She admits to thinking it’s a bit rich for the government to charge the defendant for the evidence they used against the defendant. Right now, that’s okay in Illinois according to People of the State of Illinois v. Earle Lee Marshall, No. 3—08—025.
From People v. Marshall:
Section 5--4--3 of the Unified Code (730 ILCS 5/5--4--3 (West 2008)) states that any person convicted of a qualifying offense is required to submit specimens of blood, saliva, or tissue to the Illinois State Police and "in addition to any other disposition, penalty, or fine imposed, shall pay an analysis fee of $200." 730 ILCS 5/5--4--3(j) (West 2008). Defendant does not dispute that first degree murder is a qualifying offense as contemplated by section 5--4--3 of the Unified Code. 730 ILCS 5/5--4--3(a)(1)(West 2008). Moreover, defendant acknowledges that subsection (j) uses mandatory language in noting that a defendant "shall" pay the fee. Defendant notes that in "light of these statutory requirements, it is understandable that the circuit court would think to order Marshall to submit a DNA specimen and pay the $200 analysis fee."
Nevertheless, defendant submits the court was without authority to order the fee, as doing so after defendant's DNA was already on file is outside the intent of the statute and would "serve no purpose." We disagree.
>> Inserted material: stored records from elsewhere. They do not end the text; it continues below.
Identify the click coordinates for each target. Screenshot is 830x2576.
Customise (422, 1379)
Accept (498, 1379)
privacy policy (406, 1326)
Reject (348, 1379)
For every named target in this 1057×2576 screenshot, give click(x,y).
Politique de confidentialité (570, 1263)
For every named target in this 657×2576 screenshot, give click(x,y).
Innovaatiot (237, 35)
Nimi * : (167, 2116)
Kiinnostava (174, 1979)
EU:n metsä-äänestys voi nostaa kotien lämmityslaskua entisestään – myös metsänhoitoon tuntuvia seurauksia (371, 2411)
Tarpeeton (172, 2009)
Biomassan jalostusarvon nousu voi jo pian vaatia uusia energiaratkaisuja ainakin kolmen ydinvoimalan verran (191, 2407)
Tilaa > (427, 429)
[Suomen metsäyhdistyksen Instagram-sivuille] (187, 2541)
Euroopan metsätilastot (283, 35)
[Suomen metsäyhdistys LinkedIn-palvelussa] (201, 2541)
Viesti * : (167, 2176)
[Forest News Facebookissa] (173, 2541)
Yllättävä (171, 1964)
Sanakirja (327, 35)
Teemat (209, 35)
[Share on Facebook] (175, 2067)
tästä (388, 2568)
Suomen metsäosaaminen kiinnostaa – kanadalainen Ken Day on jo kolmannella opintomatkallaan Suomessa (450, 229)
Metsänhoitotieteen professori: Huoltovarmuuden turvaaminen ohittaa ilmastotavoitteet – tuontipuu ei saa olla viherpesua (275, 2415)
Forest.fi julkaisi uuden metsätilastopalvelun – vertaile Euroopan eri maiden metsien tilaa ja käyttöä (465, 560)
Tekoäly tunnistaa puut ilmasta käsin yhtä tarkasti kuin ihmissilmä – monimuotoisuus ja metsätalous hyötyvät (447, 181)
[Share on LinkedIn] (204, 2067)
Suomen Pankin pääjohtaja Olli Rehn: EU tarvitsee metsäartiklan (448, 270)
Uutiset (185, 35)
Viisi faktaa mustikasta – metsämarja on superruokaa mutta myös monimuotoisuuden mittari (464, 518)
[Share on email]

The legislature chose the phrase "shall pay an analysis fee of $200" without consideration as to whether or not an offender's DNA was already on file. 730 ILCS 5/5--4--3(j)(West 2008). Considering this language and the fact that the legislature put in place a process to expunge DNA from the database, we cannot agree with defendant's reading of the statute that a court lacks the authority to order a defendant to give DNA and pay the $200 analysis fee more than once.
So you do pay for the submission of evidence to be used against you by the government. Does that strike you as something to be proud of as an American?